An instance of the pyParser.Query class is returned by an in-line query and has the following attributes and methods:

    • data : a list of tuples that satisfy the query, or True, or []. Each tuple contains as many items as there are variables in the query. If the query leaves some variables unbound, its data is True. If the query is not satisfiable, its answer is [].
    • __eq__(self, other) : returns True if the result of the query is equal to other, after converting both of them to sets
    • __ge__(self, other) : returns the first value of other, where other is a pyDatalog.Variable appearing in the query
    • __str__(self) : pretty prints the result of the query, in tabular format
    • the methods inherited from collections.UserList

The following table shows how to use p(X) as a literal in a clause, or to get the result of the p(X) in-line query.

After an in-line query is resolved, each variable in the query contains the list of possible values. It should be noted that the result of the query is determined when it is first needed (and thus not in the statement that defines the query).

p(X)
print(X) # the p(X) query is resolved here !

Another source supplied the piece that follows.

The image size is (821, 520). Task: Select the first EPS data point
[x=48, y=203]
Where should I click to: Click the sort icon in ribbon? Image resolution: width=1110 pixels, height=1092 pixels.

An instance of the pyDatalog.Answer class is returned by pyDatalog.ask("query") and has the following attributes and methods:

    • name : name of the predicate that was queried
    • arity : arity of the predicate
    • answers : a list of tuples that satisfy the query, or True, or None. Each tuple contains as many items as there are variables in the query. If the query leaves some variables unbound, its answer is True. If the query is not satisfiable, its answer is None.
    • __eq__(other) : facilitates comparison to another set of tuples
    • __str__() : prints the answer

Logic.Logic is a class whose instances contain a set of clause and facts, against which in-line queries can be run. Each thread (other than the main thread) must call the Logic constructor before executing in-line queries. The constructor can take the following arguments:

    • Logic() : empty the set of clauses and facts in the current thread and returns a Logic object.
    • Logic(True) : returns the Logic object in the current thread, for later use in the same or another thread.
    • Logic(logic) : sets the Logic object in the current thread to logic (a Logic object from the same or another thread), and returns it

pyEngine has the following attribute :

    • Logging = true : activates the logging. You must also activate python logging, using import logging and configuring it (e.g. logging.basicConfig(level=logging.DEBUG)). Logging.INFO logs derived facts when they are established, while Logging.DEBUG logs a deeper trace of pyDatalog's reasoning

Note

Beware that, when loading a datalog program, a symbol could become a constant. For example,

@pyDatalog.program()
def _():
    + a(i)
    for i in range(3):
        + b(i)
print(pyDatalog.ask("a('i')")) # prints a set with 1 element : the ('i',) tuple
print(pyDatalog.ask("b(X)")) # prints a set with 3 elements, each containing one element : 0, 1 or 2

The for loop assigns an integer to i, which is inserted as a constant in + b(i).